As the summer turned into fall, I recognized that the season for selling my home had passed. I was frustrated that I hadn’t been successful selling my home. My agent’s advice? Lower the price…by $30,000…to make it competitive with other similar homes in my neighborhood.
When I later became an agent, I learned about the strategy (from other agents in my office) used by the agent I had hired to sell my home. His intention was to use my home as a collector of buyers. As they drove by my home and called my agent to find out about the property, he would sign them up as buyers using an Exclusive Buyer-Broker Agreement, and then he would take them to find homes that were “better deals” than mine.
That experience was frustrating. The agent had used my home for marketing, with very little intention of actually selling it.
That kind of thing apparently happens all the time.
Planning to Use an Agent?

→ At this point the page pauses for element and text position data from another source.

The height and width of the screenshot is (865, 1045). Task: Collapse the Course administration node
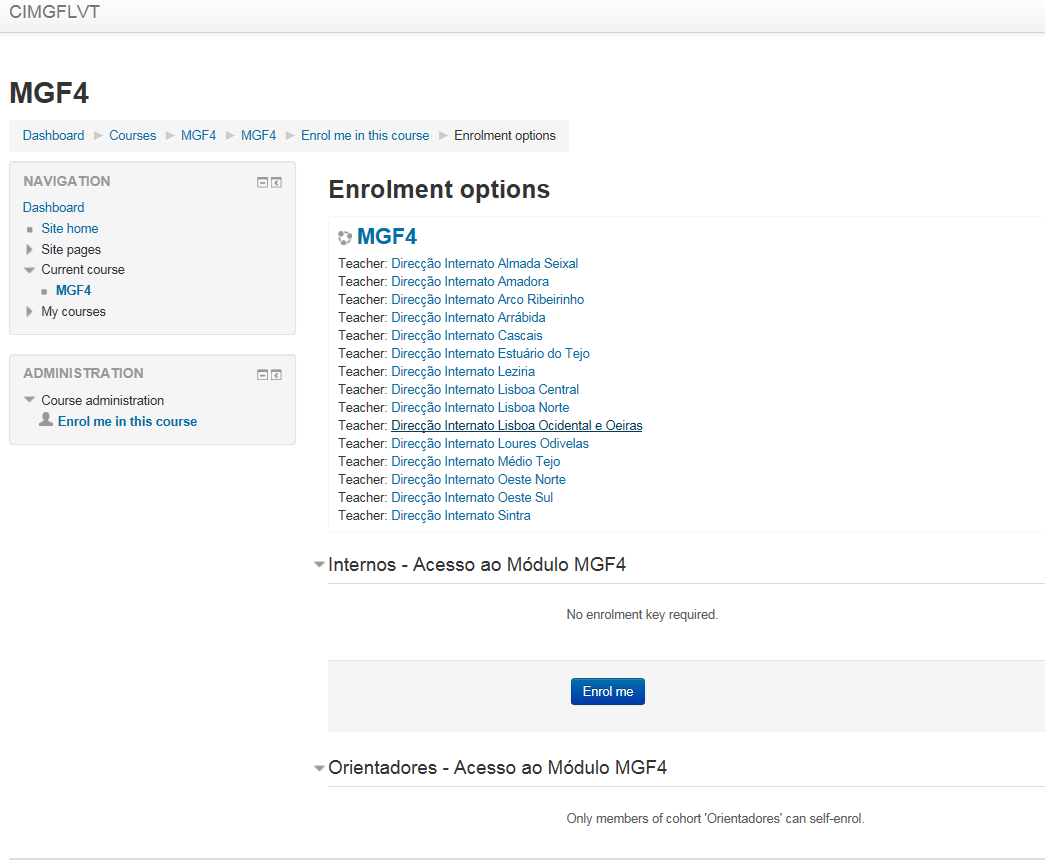coord(30,400)
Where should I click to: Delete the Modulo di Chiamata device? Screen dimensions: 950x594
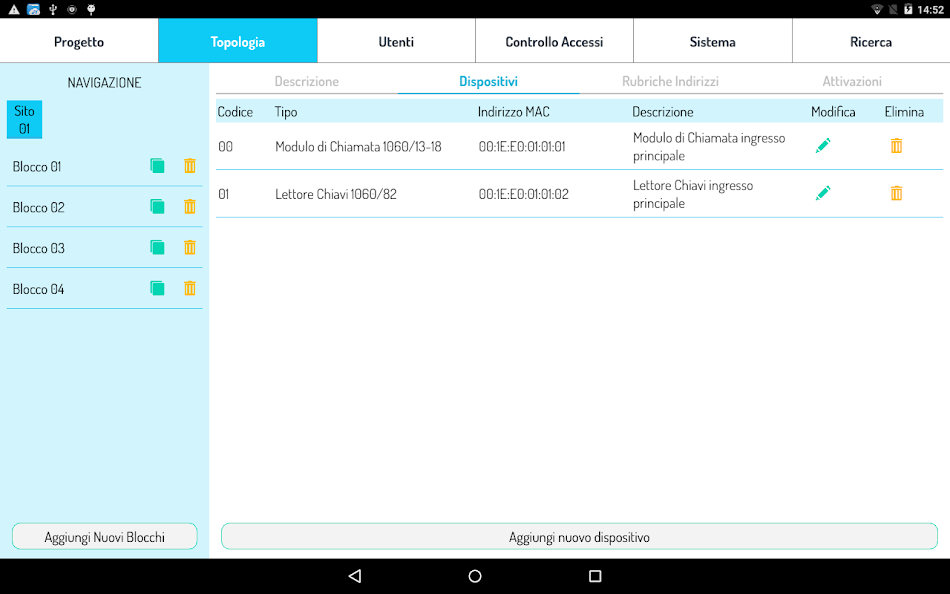tap(896, 145)
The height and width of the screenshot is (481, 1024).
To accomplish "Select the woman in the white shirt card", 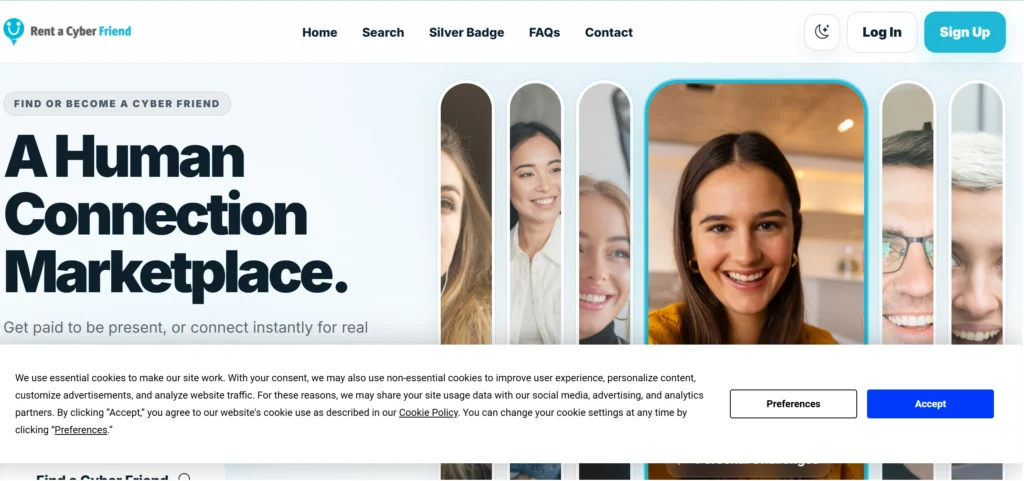I will (535, 213).
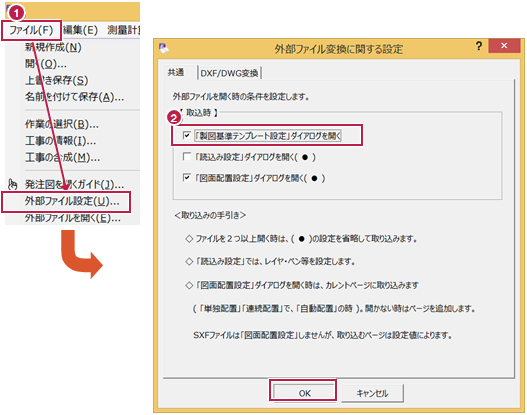Choose 工事の合成(M)... menu item
Viewport: 527px width, 415px height.
coord(62,157)
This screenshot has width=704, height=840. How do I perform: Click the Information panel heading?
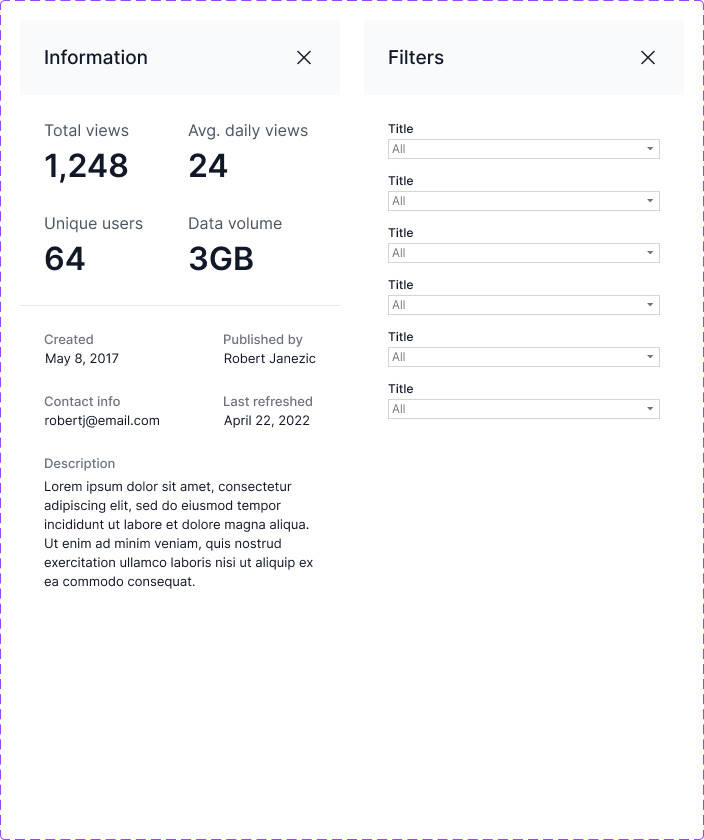click(x=96, y=58)
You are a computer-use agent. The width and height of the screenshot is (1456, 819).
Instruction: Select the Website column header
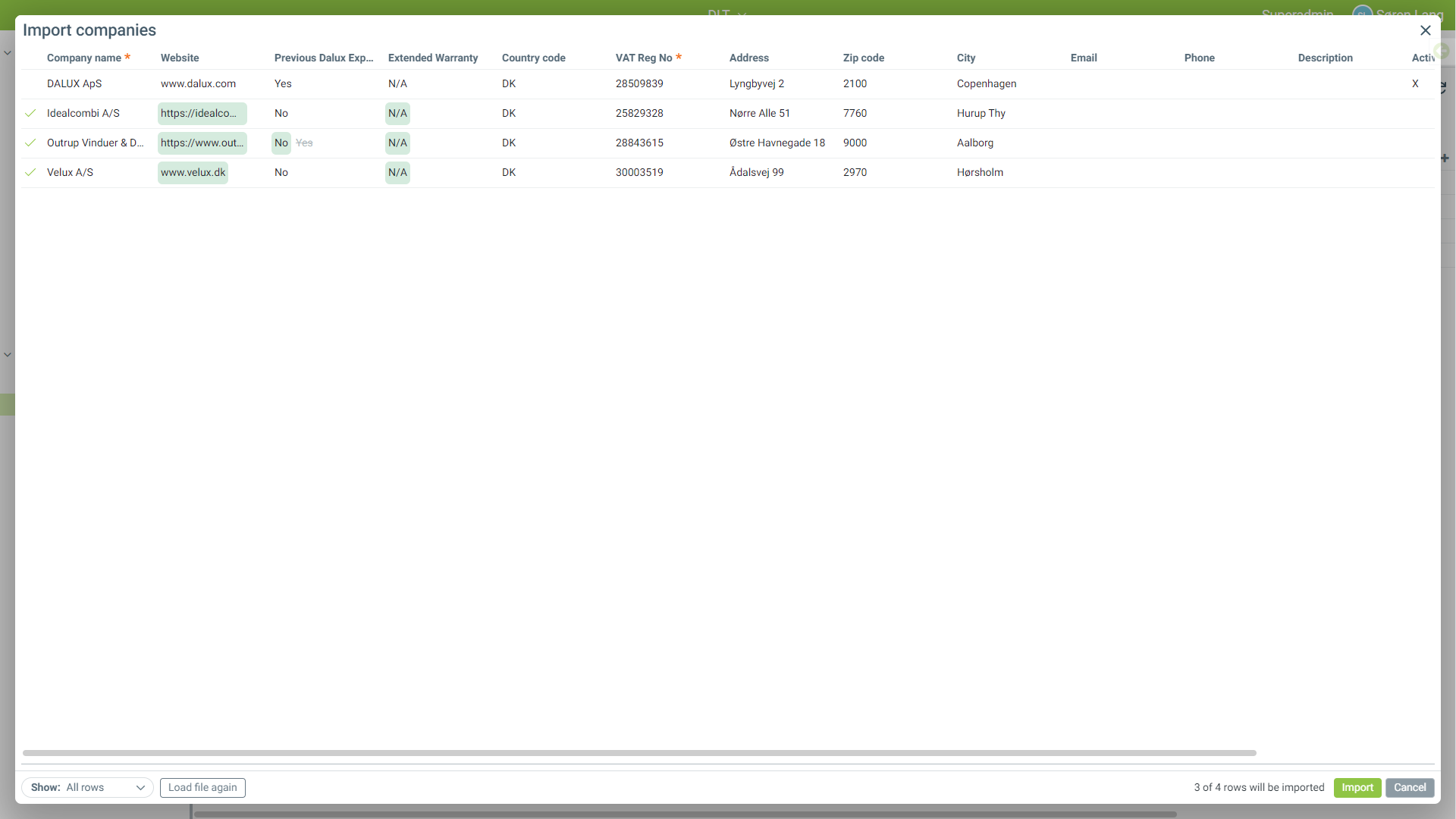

Know Your Rights and Their Obligations
As the two examples I share above illustrate, whereas most people who use a real estate do so because they believe that that agent is more educated about real estate and better at acting on their behalf than they are themselves, the truth more often is that agents are not concerned nearly as much about their fiduciary obligation towards one particular client as they are other aspects of their business. It can feel like you’re leaning against what you considered to be a solid support, only to have that support pulled away, leaving you vulnerable.
For that reason, lack of loyalty alone, I often recommend that people consider selling their properties by owner or leaving an agent out of the picture when purchasing a home from a seller. I have sold and purchased without an agent several times, and I’ve never been disappointed.
If you do choose to hire a real estate agent, knowing your rights and understanding what their legal fiduciary responsibility is will usually protect you from being taken advantage of.